** BEGIN Passage provided **
Sensex, Nifty pares early gain amid volatile trade

27 Jun 2012 Evaluate

Indian equity markets pared some early gains and currently trading near low point of the day in positive territory. Sensex was up 0.4%, while the Nifty rose by 0.3%. Investors were not making any strong position and waiting for some major trigger. On sectoral front banks, technology, capital goods, power and metals and mining stocks were witnessing strong buying, while auto, oil and consumer durables stocks were lagging behind. In currency markets, Indian rupee depreciated against American Currency on the back of increased demand for dollar from importers to settled month end payments. On the global front, Asian markets too stayed higher. Back home, the market breadth favoring positive trend; there were 1,437 shares on the gaining side against 865 shares on the losing side while 126 shares remained unchanged.

The BSE Sensex is currently trading at 16,970.85, up by 64.27 points or 0.38%. The index has touched a high and low of 17,029.27 and 16,966.30 respectively. There were 21 stocks advancing against 9 declines on the index.
** END Passage provided **
** BEGIN Supplied data **
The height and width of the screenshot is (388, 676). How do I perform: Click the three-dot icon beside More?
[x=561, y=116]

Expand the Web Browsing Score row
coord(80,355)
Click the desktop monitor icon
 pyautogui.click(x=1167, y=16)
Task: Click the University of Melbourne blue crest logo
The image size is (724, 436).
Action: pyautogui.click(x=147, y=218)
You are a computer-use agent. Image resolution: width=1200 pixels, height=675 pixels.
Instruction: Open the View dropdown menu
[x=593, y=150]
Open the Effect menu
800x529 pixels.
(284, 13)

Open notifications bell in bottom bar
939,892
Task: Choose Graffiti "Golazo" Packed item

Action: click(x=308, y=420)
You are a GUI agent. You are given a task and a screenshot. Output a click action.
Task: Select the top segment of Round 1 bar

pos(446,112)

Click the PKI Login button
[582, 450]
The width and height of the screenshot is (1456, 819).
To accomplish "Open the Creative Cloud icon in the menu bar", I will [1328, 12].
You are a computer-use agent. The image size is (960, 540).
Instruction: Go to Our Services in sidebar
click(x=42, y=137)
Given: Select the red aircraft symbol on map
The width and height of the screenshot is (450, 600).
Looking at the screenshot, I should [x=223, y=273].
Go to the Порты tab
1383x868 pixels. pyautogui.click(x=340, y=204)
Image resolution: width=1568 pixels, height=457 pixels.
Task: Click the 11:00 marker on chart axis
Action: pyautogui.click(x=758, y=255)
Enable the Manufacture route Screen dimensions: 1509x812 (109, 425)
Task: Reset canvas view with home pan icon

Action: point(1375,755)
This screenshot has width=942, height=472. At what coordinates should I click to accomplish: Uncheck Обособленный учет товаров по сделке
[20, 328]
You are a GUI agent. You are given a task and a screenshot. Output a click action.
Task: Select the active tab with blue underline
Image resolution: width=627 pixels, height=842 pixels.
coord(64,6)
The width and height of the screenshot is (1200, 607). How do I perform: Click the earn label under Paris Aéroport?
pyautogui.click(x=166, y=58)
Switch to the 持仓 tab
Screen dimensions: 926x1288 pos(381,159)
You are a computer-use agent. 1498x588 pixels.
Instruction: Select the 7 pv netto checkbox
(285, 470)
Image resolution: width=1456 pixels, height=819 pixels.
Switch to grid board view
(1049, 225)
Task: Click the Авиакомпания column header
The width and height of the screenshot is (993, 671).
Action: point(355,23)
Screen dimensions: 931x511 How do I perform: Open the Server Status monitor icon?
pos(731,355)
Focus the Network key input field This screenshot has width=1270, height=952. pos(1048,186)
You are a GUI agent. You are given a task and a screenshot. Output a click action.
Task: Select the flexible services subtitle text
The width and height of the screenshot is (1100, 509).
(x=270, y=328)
** END Supplied data **
From the market report above, list every sector whose stocks were seeing strong buying.

» Solution to the exercise
- Banks
- Technology
- Capital goods
- Power
- Metals and mining